> **ASSIGNED TASK**
Retype, with no pictures, each line from the one that holds "This screenshot has height=171, width=285." through the last line of the entries below, both included.

── AVAILABLE DATA ──

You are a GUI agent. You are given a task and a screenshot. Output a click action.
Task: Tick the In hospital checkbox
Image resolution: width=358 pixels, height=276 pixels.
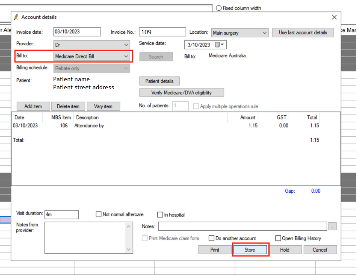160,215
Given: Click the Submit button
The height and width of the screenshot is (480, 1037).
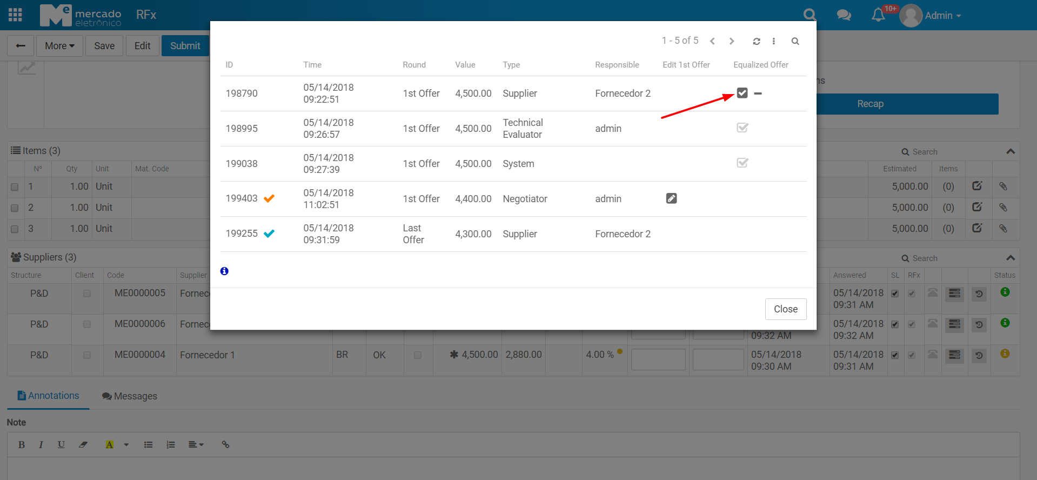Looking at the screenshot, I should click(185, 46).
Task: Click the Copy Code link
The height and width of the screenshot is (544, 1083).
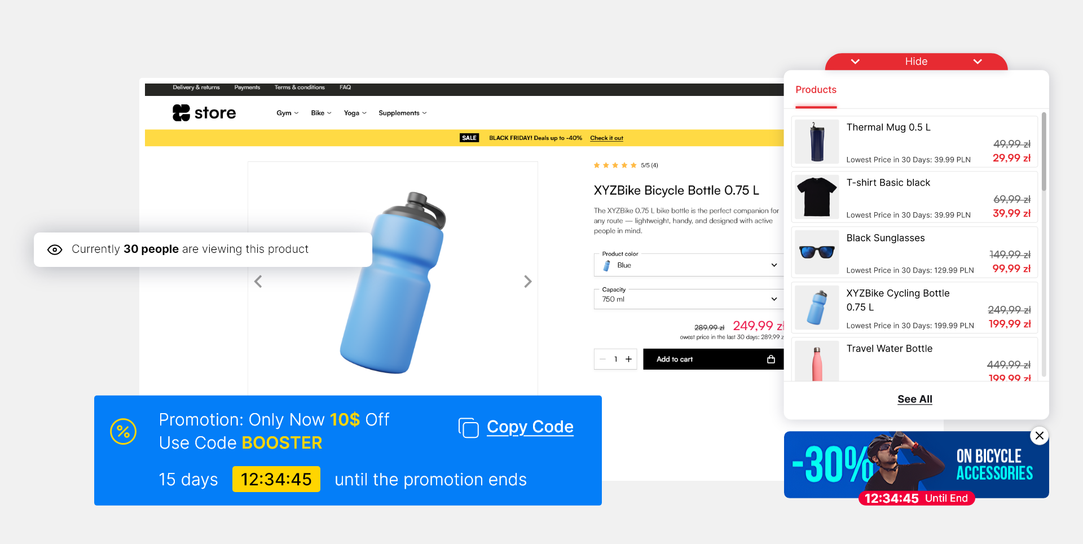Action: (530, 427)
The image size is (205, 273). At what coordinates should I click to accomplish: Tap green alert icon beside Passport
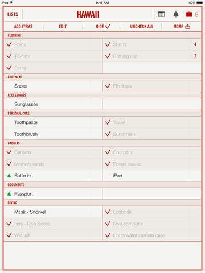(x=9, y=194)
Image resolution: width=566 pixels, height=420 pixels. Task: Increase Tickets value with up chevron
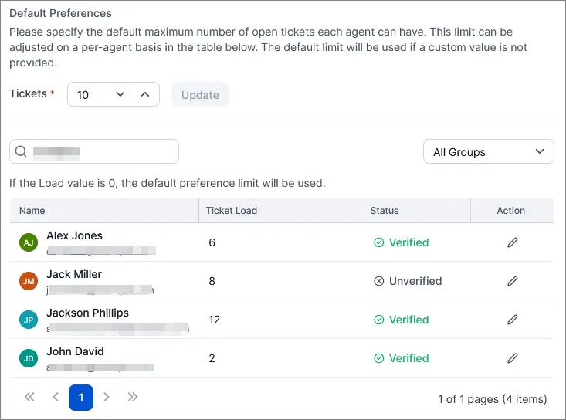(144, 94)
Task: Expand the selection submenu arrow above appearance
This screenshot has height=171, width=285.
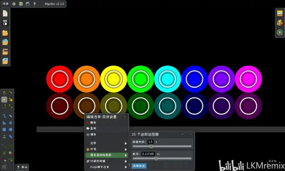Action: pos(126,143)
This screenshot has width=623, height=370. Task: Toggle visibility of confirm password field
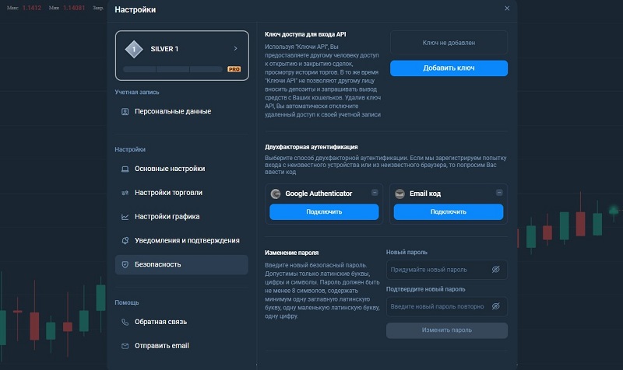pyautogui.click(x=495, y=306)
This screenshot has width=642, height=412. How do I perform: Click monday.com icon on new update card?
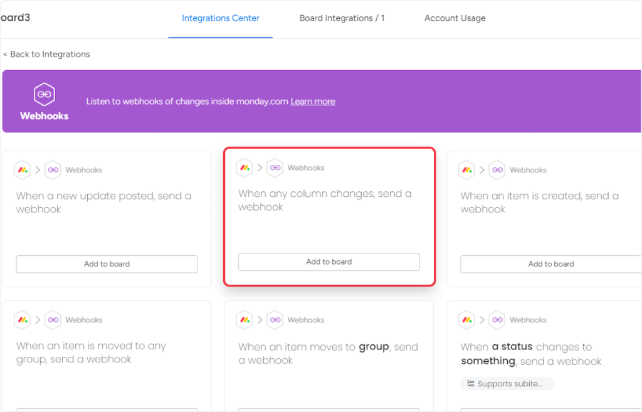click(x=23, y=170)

───

> **EXERCISE RESULT**
This screenshot has height=171, width=285.
Action: pos(126,143)
This screenshot has width=623, height=370. Task: Toggle visibility of confirm password field
pyautogui.click(x=495, y=306)
This screenshot has width=642, height=412. How do I perform: Click monday.com icon on new update card?
click(x=23, y=170)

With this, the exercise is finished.